Undercover boss played his role perfectly
Undercover boss played his role perfectly

For much of his life, Tony Braxton-Smith has had a dream - one that came true in his role as the first boss to go incognito in the new season of reality hit Undercover Boss Australia.

Braxton-Smith, who was raised in Perth, is the son of actress Joan Sydney, best known for her roles as Matron Sloan on A Country Practice and Valda Sheergold on Neighbours.

He has become accustomed to being introduced as Joan Sydney's son.

"I have said to her for a number of years, 'mum my greatest dream is one day to be somewhere where I'll be the one in the spotlight and they say this is Tony Braxton-Smith who everyone knows and this is his mum Joan'," he said.

"So my dream actually came true."

Braxton-Smith is the Adelaide-based chief executive of Great Southern Rail, which operates long-distance train services including The Indian Pacific and The Ghan.

During his stint undercover, Braxton-Smith spent time on his trains doing everything from cleaning toilets and making beds to unloading cars and luggage. He used the alias Sydney King, a combination of his mother's stage surname and maiden name.

He came close to being sprung by chef Hung Van Houng (pictured with a bearded Braxton-Smith) who commented that, if "King" was taller, he'd look like the CEO.

"I froze like a rabbit caught in the headlights when that happened - that was my biggest scary moment," Braxton-Smith revealed.

Braxton-Smith was previously chief executive of Gold Coast theme park Dreamworld, former home to Big Brother, so wasn't entirely a stranger to reality TV.

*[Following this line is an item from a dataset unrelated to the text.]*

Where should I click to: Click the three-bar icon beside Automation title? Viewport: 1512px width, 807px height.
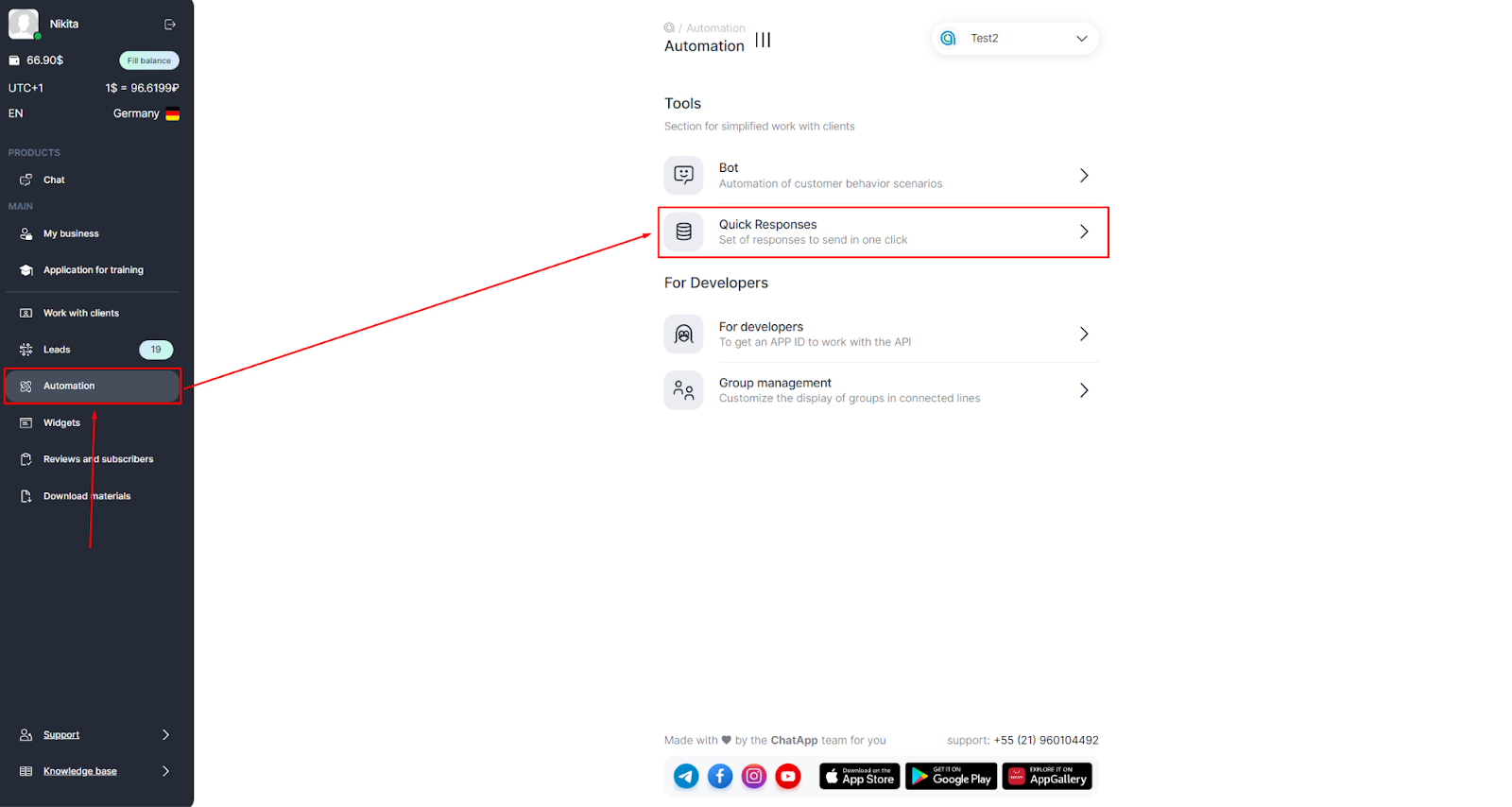pos(763,41)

"I have always been around the periphery of it, watching it happen - but it was a bit strange to be in the centre of it for the first time," he said.

Braxton-Smith reveals in the episode soon to air on Ten that he is a "lovechild" and has never met his biological father. He told Access All Areas his father lived in the UK and that he had never tried to find him. "I've never had any contact and it has been one of the great unsolved mysteries of my life that will remain forever a mystery," he said.